Hammacher Schlemmer began its "gnome" campaign in 1920 - an ad campaign that featured diligent little cartoon characters in the pages of its catalogs.

In 1931, Hammacher Schlemmer debuted its housewares supplement, the first catalog of its kind in the country, with a brightly colored, yet simply titled cover. These catalogs signaled a new era in its history as the old image of hardware and tools began to fade.

Hammacher Schlemmer's 125th anniversary edition in 1973 featured an assortment of unique kitchen and entertaining products from a "provision cabinet" with clear plastic containers to a gourmet serving cart with an integrated wine rack. The signature gnomes within the catalog pages were replaced with tin man figurines. In a full-page letter on the opening spread, it reaffirmed its commitment to customer service, pledging to continue "loyal, dedicated, trained: bent upon serving you. Now as in 1848, things are on the move. We are in busy-ness now as we were 125 years ago, under our policy: COMPLETE SATISTACTION GUARANTEED."

In 1977, Hammacher Schlemmer printed its first full-color product catalog with a cover flanked by the ever-present gnomes.

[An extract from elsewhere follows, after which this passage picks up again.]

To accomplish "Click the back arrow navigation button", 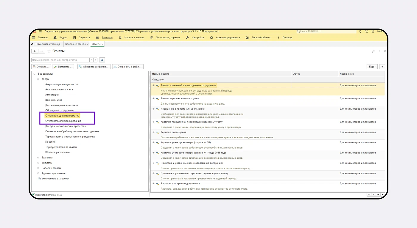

Their 1983 Fall Catalog is the first to include ratings from the newly established Hammacher Schlemmer Institute. Using an "enstar" rating system (a blue seven-point star) products were awarded one, two, or three enstars depending on The Institute's evaluation. One Enstar designated a "Unique" product which not only effectively performed the task for which it was designed but does so in a markedly unique manner; two Enstars meant "Best of Kind", a product identified as the best performing in some specialized class within its overall category;three Enstars distinguished a product as "Best Overall" without qualification.

In 1998, the Bertazzon Venetian Carousel, a full-sized fully functional carousel that seated twenty graced the cover of Hammacher Schlemmer's 150th-anniversary catalog. Evoking the charm of 18th-century Venice, this carousel offered an Old World design complete with hand-rendered scenes of Venetian landmarks. Its six jumping horses, five rocking horses, and two chariots were all hand painted and the revolving platform is varnished, solid hardwood. Because each carousel was hand-built to order, it required five months for construction.

In a departure from its traditional cover presentation, the 2003 Holiday Preview catalog featured a cartoon that playfully acknowledged the retailer's reputation for offering unusual, and-on occasion-outlandish items.

In 2014, Hammacher Schlemmer introduced the first Augmented Reality Catalog, a new way to experience its products. Users had to scan specially marked catalog pages with their iPad to overlay a three-dimensional image of a product, spin the item 360 degrees, play videos, and more.